オリックス・山本由伸投手(25)が2日の日本ハム戦(京セラドーム)で3年連続投手4冠を決定的にする〝無双投球〟を見せつけた。7回を3安打無失点、11奪三振で16勝目をマーク。国内〝ラストイヤー〟と見られる今季も勢いが衰えることはなかった。そんな黄金右腕には今更ながらナインから「メンタルがすごすぎる」とため息が漏れている。

 今季23試合目のマウンドも由伸らしさは全開だった。初回に自己最速タイの159キロのストレートを計測。カーブ、フォーク、カットボールと絶品変化球を織り交ぜて日本ハム打線を手玉に取り、7回112球を投げて3安打無失点、11奪三振。16勝目で169奪三振とし、投手4冠をほぼ手中にした。

 16勝6敗で3年連続の自身貯金10は2007~09年のダルビッシュ(日本ハム)以来。球団初の快挙を成し遂げた右腕は「いいボールを投げられて、三振が積み重なって良かった。球数が多くなっていたので、中盤から少なくするよう心掛けた」と汗を拭い、投手4冠について「コンディションよく1年できた。監督、コーチがいい管理をしてくれた。終わった時点で1番にいるのはすごくいいことだし、自信になる」と胸を張った。
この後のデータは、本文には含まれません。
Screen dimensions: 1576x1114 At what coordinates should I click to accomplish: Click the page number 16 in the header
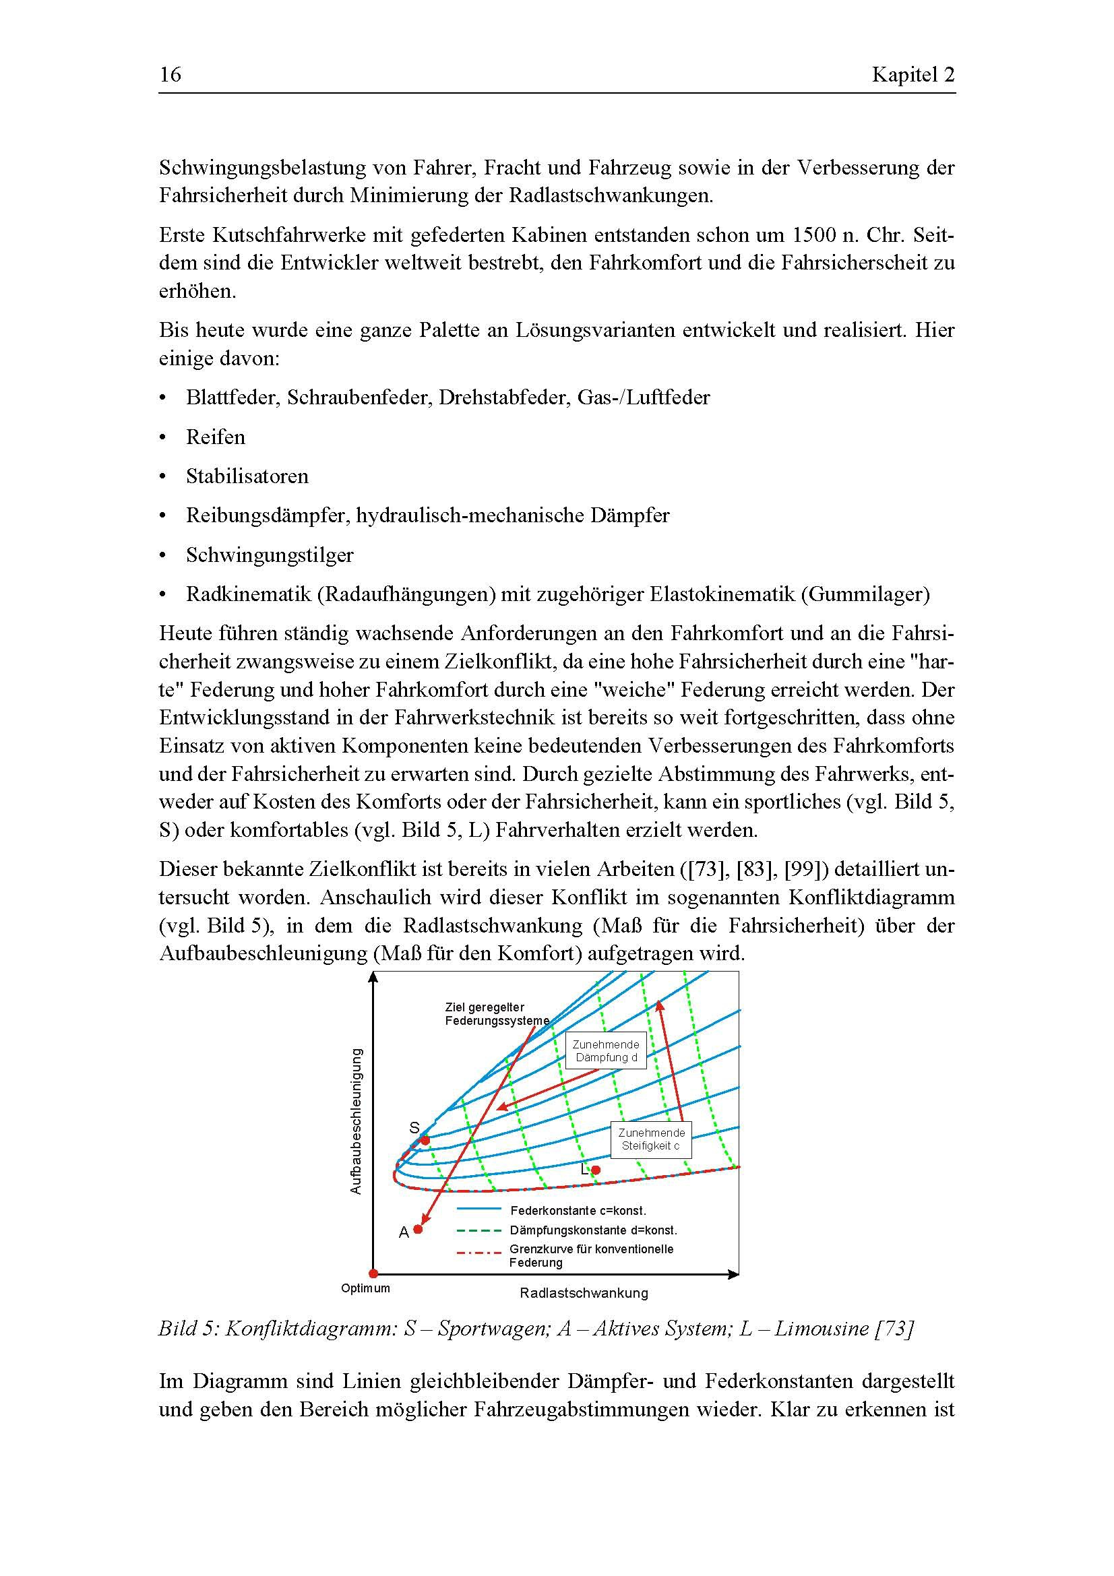pyautogui.click(x=171, y=74)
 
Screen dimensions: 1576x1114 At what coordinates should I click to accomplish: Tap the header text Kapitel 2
pyautogui.click(x=913, y=74)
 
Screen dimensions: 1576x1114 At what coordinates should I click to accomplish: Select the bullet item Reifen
pyautogui.click(x=216, y=437)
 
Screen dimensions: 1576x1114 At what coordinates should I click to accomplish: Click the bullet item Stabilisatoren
pyautogui.click(x=247, y=476)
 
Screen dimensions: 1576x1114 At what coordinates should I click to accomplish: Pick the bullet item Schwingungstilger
pyautogui.click(x=269, y=555)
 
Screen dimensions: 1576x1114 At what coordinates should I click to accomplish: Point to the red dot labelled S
pyautogui.click(x=425, y=1140)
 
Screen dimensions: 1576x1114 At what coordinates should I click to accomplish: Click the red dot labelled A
pyautogui.click(x=418, y=1230)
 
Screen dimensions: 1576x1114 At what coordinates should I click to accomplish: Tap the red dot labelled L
pyautogui.click(x=596, y=1170)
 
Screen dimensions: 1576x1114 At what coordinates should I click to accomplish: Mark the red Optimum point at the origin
pyautogui.click(x=373, y=1274)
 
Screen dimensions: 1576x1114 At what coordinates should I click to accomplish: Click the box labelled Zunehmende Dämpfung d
pyautogui.click(x=606, y=1051)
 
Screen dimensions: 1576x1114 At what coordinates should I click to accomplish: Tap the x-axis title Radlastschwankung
pyautogui.click(x=584, y=1293)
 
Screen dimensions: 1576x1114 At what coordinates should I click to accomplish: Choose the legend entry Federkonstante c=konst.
pyautogui.click(x=578, y=1211)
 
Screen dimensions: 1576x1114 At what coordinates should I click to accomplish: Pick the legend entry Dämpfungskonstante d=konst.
pyautogui.click(x=593, y=1231)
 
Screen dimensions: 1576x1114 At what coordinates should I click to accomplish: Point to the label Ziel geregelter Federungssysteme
pyautogui.click(x=495, y=1014)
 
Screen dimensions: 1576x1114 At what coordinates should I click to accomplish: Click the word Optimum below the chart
pyautogui.click(x=365, y=1288)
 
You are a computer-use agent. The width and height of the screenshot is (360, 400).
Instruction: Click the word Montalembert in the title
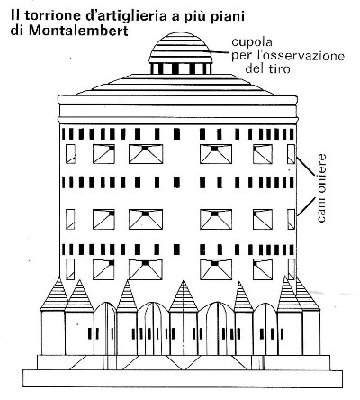coord(79,32)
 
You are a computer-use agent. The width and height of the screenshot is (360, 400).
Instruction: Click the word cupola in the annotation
coord(252,42)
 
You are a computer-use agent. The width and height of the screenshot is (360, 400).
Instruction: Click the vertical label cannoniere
coord(321,188)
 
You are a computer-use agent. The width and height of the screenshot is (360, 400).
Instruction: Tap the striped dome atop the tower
coord(181,48)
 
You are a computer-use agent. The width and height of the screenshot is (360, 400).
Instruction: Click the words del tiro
coord(267,69)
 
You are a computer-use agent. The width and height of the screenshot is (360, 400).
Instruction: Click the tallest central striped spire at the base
coord(184,296)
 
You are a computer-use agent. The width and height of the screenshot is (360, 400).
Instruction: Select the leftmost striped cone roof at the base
coord(55,295)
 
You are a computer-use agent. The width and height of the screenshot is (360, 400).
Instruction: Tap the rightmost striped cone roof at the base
coord(306,295)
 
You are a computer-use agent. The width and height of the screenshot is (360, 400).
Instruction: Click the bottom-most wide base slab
coord(183,378)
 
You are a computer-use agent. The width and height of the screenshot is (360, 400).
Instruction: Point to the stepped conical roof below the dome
coord(176,85)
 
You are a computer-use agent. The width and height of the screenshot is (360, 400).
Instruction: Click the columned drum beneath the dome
coord(181,68)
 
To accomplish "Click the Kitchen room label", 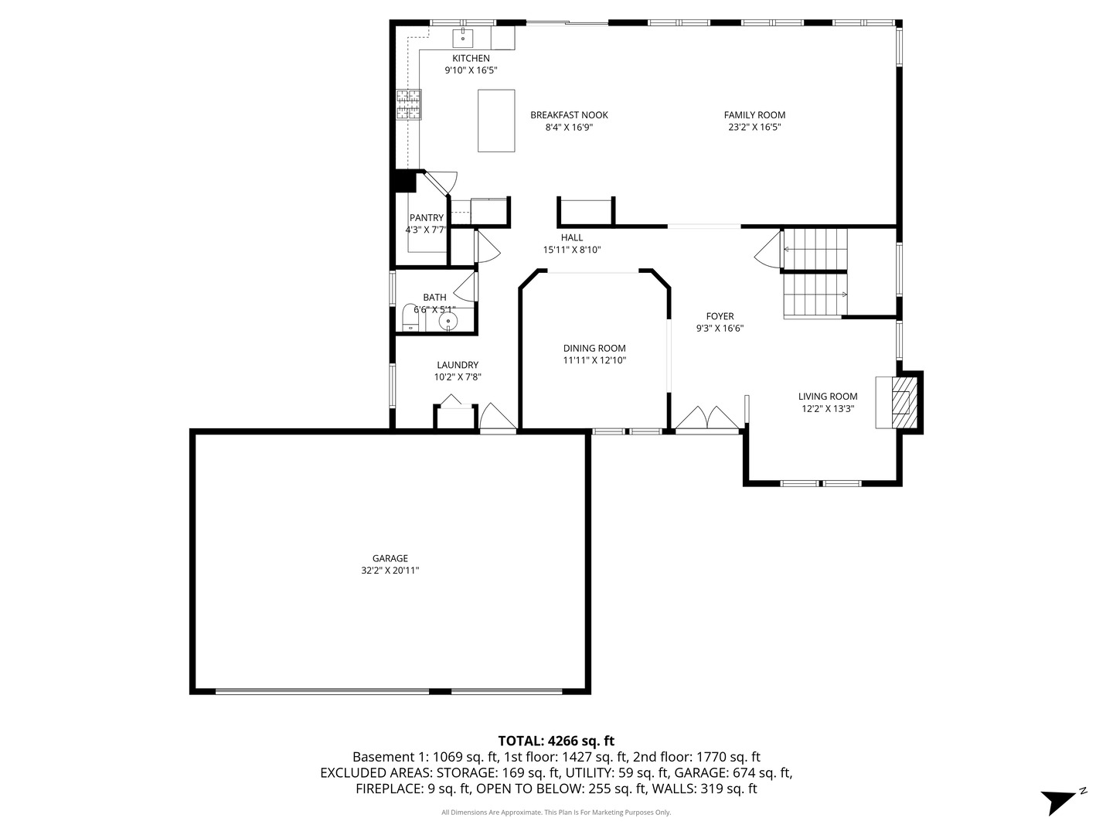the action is click(471, 58).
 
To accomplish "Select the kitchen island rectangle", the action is click(496, 121).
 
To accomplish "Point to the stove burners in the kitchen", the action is click(408, 104).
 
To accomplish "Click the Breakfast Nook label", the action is click(569, 115).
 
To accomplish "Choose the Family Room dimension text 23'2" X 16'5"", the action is click(754, 128).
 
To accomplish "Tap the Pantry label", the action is click(426, 217).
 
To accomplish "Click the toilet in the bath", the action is click(410, 317).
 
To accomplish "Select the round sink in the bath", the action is click(448, 321).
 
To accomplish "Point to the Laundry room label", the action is click(458, 364).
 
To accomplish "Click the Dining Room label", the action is click(594, 348).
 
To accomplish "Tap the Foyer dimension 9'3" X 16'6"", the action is click(720, 328).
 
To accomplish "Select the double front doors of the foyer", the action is click(707, 419).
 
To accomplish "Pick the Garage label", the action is click(390, 558).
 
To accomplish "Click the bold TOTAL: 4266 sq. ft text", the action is click(556, 741).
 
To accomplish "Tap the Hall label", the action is click(571, 237).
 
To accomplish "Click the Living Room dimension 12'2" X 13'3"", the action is click(828, 409).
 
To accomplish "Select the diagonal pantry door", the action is click(437, 183).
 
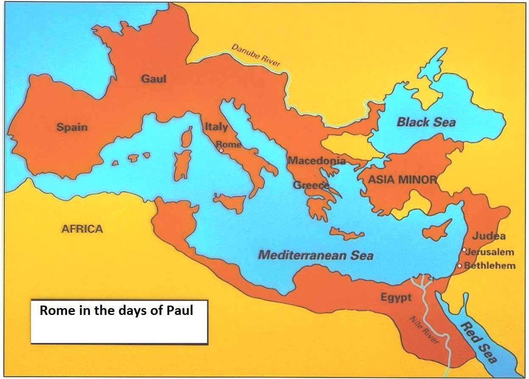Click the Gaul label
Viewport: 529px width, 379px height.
coord(154,79)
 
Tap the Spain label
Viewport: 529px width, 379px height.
coord(73,127)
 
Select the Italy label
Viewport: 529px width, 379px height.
coord(216,127)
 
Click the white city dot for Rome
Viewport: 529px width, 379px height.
coord(221,150)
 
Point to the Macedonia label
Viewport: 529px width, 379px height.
coord(316,161)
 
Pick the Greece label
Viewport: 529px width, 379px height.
coord(311,185)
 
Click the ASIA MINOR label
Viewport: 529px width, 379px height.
coord(402,180)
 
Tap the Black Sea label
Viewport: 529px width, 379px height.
coord(426,123)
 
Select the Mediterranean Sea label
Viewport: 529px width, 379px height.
coord(316,255)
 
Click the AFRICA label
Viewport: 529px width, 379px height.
coord(82,229)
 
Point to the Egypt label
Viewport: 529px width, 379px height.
coord(396,298)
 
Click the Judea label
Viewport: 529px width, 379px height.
coord(489,236)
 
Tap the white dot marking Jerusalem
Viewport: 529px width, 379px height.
coord(465,250)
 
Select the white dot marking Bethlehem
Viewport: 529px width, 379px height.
coord(459,266)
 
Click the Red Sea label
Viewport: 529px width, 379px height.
coord(478,343)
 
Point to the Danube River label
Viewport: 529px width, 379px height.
coord(255,55)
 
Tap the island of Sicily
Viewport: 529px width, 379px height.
coord(230,201)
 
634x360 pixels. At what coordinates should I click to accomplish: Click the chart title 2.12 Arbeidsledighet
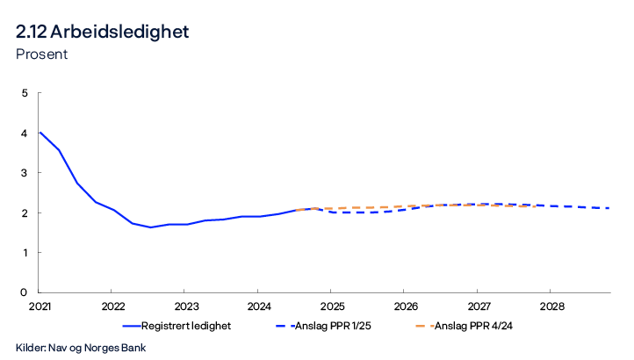point(102,32)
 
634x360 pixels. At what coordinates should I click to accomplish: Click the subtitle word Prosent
point(41,54)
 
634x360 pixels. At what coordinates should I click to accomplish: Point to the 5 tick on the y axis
point(25,93)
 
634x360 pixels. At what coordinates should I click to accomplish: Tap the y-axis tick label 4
point(25,133)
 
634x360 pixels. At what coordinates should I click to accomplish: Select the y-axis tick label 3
point(25,173)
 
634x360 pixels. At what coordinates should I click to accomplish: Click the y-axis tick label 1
point(25,253)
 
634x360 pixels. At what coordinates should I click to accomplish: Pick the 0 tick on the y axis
point(25,292)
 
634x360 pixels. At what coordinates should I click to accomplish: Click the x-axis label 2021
point(40,307)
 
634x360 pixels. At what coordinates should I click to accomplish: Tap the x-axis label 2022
point(113,307)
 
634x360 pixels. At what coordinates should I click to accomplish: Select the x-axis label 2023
point(186,307)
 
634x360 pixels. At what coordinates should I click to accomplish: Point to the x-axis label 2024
point(257,307)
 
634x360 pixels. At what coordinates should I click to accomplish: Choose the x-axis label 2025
point(330,307)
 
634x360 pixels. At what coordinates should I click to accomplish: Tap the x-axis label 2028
point(550,307)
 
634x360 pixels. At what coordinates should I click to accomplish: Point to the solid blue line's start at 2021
point(40,133)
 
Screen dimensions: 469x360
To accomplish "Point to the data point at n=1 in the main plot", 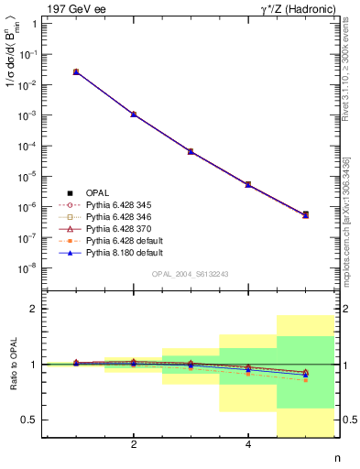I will click(76, 71).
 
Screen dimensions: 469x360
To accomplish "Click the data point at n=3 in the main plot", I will click(191, 151).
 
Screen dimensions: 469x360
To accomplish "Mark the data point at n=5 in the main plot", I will click(305, 214).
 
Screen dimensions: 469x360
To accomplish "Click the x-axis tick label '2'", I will click(134, 445).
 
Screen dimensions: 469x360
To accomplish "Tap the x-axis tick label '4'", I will click(248, 445).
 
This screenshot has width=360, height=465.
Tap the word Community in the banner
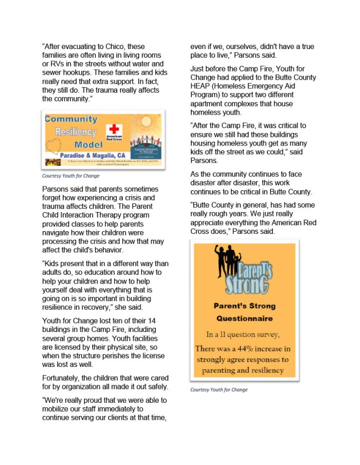tap(71, 119)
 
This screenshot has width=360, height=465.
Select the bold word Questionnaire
tap(244, 318)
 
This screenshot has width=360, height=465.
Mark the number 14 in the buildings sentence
tap(158, 321)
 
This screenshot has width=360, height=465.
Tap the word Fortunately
tap(64, 378)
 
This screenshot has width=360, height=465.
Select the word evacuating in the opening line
tap(81, 47)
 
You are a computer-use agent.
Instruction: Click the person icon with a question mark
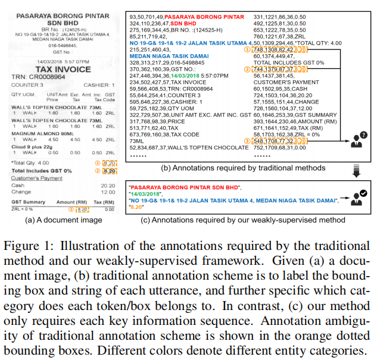pyautogui.click(x=359, y=141)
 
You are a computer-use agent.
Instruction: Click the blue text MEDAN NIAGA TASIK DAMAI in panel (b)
pyautogui.click(x=164, y=57)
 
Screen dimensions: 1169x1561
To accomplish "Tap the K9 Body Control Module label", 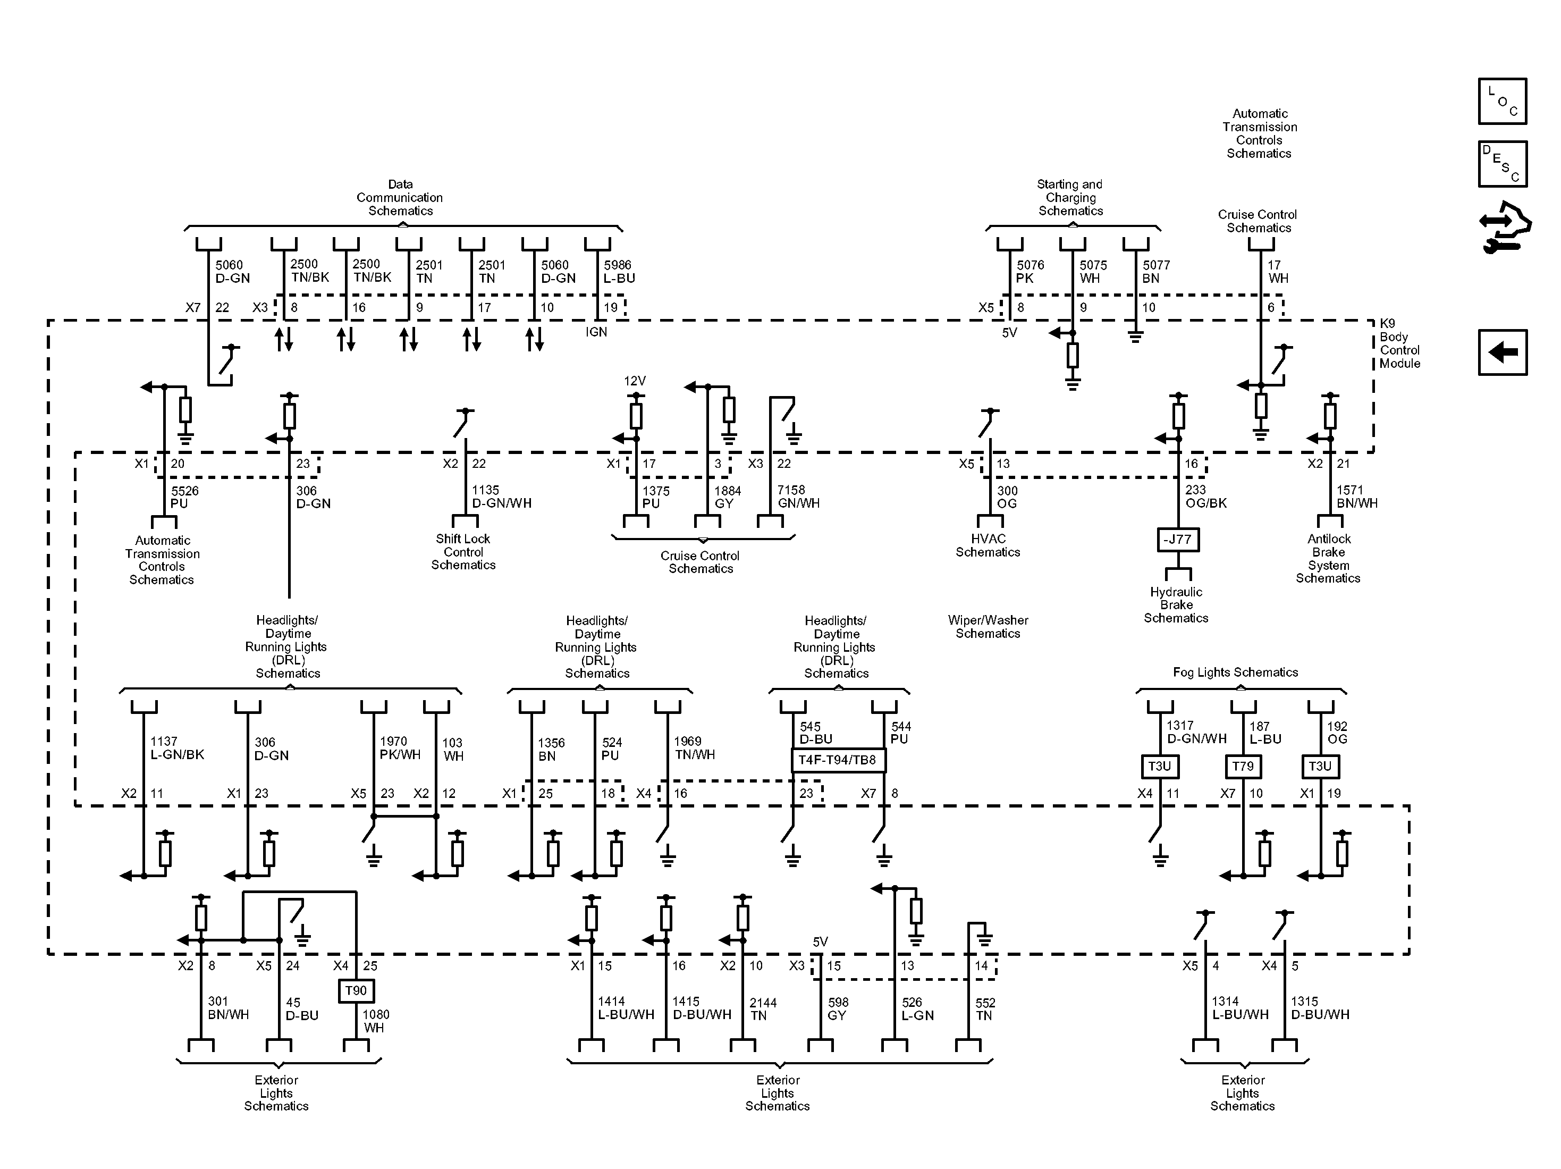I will [x=1399, y=344].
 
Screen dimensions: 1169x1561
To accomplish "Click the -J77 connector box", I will [x=1177, y=540].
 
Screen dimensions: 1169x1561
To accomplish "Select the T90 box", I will [x=356, y=990].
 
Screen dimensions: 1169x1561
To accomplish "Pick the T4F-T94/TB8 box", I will [x=837, y=760].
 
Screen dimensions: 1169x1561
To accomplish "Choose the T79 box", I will [x=1243, y=766].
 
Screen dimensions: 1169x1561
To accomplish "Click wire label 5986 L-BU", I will [x=619, y=272].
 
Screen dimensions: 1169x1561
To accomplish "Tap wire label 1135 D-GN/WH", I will [x=501, y=497].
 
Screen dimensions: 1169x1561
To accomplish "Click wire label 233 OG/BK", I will [x=1205, y=497].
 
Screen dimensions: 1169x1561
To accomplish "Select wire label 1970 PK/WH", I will [x=400, y=747].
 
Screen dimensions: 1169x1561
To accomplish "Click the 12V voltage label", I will [x=635, y=381].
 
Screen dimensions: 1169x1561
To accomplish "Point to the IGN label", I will [x=596, y=332].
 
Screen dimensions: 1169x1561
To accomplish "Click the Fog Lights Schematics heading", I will [x=1235, y=672].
 柔軟トレを欠かさない徹底したコンディショニングと管理栄養士による食生活を続け、日本球界のトップに君臨してきた山本だが、改めてナインが舌を巻くのが〝鉄のメンタル〟だ。マウンドでの集中力は言うまでもなく、マウンドに向かうまでの「日常感」がすごいという。

 ある選手は「あいつは今から投げるという時でも普段と変わらない。投手なら〝今から行くぞ〟となると自分の世界に入り、話も耳に入らないし、口もきかなかったりする。たまに打たれて悔しい時でも普通の会話ができる。ずっと座って動けないとか見たことないですもん」と感心するばかりだ。

 登板当日の先発投手なら練習中から本番モードに入り、周囲も気を使うのが球界の常識。普段通りの山本は勝負の直前でも「今日どうする?」と聞かれると「こうしようか」と答え「頑張れよ」と声を掛けると笑顔で「ああ、頑張るよ」と返せる。「どんなメンタルしてるんだろうと思う。どんな状況でも普段通りに周りが見えている。そんな投手見たことない」(同)というわけだ。

 目指すは連続日本一の有終の美。山本は「日本一を目指してやるしかない。体調を整え、18日から熱い戦いが始まる。そこに合わせて全力で行きたい」とCSファイナルステージをにらんだ。